What to produce:
Output the listing below verbatim.
▼▼▼
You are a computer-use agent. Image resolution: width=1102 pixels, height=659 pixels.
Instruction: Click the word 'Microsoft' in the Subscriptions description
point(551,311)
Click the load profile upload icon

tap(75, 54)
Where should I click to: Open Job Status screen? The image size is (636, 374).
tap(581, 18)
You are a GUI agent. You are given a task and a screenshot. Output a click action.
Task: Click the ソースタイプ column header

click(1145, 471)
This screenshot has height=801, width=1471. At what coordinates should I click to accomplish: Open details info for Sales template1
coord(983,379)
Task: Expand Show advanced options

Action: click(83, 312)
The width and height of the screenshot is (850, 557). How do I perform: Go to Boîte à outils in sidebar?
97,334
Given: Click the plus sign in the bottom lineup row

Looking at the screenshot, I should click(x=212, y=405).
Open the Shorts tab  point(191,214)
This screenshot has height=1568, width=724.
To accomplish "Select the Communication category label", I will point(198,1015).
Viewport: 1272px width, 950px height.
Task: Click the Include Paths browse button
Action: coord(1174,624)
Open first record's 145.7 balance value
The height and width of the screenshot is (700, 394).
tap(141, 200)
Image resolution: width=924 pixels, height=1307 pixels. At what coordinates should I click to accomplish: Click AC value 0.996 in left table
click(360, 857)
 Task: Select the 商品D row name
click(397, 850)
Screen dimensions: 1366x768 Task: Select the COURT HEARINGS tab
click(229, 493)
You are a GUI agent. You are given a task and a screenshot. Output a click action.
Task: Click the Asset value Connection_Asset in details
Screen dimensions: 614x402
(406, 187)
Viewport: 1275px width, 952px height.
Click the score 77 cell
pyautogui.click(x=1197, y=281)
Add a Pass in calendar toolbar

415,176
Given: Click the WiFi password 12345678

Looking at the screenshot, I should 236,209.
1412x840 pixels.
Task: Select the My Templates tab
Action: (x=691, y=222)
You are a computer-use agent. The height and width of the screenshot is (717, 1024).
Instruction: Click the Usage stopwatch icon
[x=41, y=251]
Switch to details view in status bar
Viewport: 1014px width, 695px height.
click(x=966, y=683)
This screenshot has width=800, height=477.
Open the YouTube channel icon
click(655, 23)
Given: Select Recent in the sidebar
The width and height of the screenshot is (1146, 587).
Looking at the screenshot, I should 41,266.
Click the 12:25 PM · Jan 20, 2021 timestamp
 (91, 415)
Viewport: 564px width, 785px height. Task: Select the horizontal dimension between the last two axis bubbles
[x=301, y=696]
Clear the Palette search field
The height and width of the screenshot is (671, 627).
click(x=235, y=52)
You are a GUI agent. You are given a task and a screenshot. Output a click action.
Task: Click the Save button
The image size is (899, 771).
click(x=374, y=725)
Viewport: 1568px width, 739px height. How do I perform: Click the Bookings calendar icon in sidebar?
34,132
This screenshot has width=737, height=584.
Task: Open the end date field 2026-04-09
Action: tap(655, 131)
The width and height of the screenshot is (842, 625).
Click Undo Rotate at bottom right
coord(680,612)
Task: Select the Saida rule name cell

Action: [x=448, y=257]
▲▲▲
Written reply:
You are a computer-use agent. Image resolution: width=1102 pixels, height=659 pixels.
Instruction: Click the word 'Microsoft' in the Subscriptions description
point(551,311)
Click the load profile upload icon

tap(75, 54)
Where should I click to: Open Job Status screen? The image size is (636, 374).
tap(581, 18)
You are a GUI agent. You are given a task and a screenshot. Output a click action.
Task: Click the ソースタイプ column header

click(1145, 471)
This screenshot has height=801, width=1471. At what coordinates should I click to accomplish: Open details info for Sales template1
coord(983,379)
Task: Expand Show advanced options

Action: click(83, 312)
The width and height of the screenshot is (850, 557). How do I perform: Go to Boîte à outils in sidebar?
97,334
Given: Click the plus sign in the bottom lineup row

Looking at the screenshot, I should click(x=212, y=405).
Open the Shorts tab  point(191,214)
This screenshot has height=1568, width=724.
To accomplish "Select the Communication category label", I will point(198,1015).
Viewport: 1272px width, 950px height.
Task: Click the Include Paths browse button
Action: coord(1174,624)
Open first record's 145.7 balance value
The height and width of the screenshot is (700, 394).
tap(141, 200)
Image resolution: width=924 pixels, height=1307 pixels. At what coordinates should I click to accomplish: Click AC value 0.996 in left table
click(360, 857)
 Task: Select the 商品D row name
click(397, 850)
Screen dimensions: 1366x768 Task: Select the COURT HEARINGS tab
click(229, 493)
You are a GUI agent. You are given a task and a screenshot. Output a click action.
Task: Click the Asset value Connection_Asset in details
Screen dimensions: 614x402
(406, 187)
Viewport: 1275px width, 952px height.
Click the score 77 cell
pyautogui.click(x=1197, y=281)
Add a Pass in calendar toolbar

415,176
Given: Click the WiFi password 12345678

Looking at the screenshot, I should 236,209.
1412x840 pixels.
Task: Select the My Templates tab
Action: (x=691, y=222)
You are a computer-use agent. The height and width of the screenshot is (717, 1024).
Instruction: Click the Usage stopwatch icon
[x=41, y=251]
Switch to details view in status bar
Viewport: 1014px width, 695px height.
click(x=966, y=683)
This screenshot has width=800, height=477.
Open the YouTube channel icon
click(655, 23)
Given: Select Recent in the sidebar
The width and height of the screenshot is (1146, 587).
Looking at the screenshot, I should 41,266.
Click the 12:25 PM · Jan 20, 2021 timestamp
 (91, 415)
Viewport: 564px width, 785px height. Task: Select the horizontal dimension between the last two axis bubbles
[x=301, y=696]
Clear the Palette search field
The height and width of the screenshot is (671, 627).
click(x=235, y=52)
You are a GUI agent. You are given a task and a screenshot. Output a click action.
Task: Click the Save button
The image size is (899, 771).
click(x=374, y=725)
Viewport: 1568px width, 739px height. How do I perform: Click the Bookings calendar icon in sidebar?
34,132
This screenshot has width=737, height=584.
Task: Open the end date field 2026-04-09
Action: tap(655, 131)
The width and height of the screenshot is (842, 625).
Click Undo Rotate at bottom right
coord(680,612)
Task: Select the Saida rule name cell

Action: [x=448, y=257]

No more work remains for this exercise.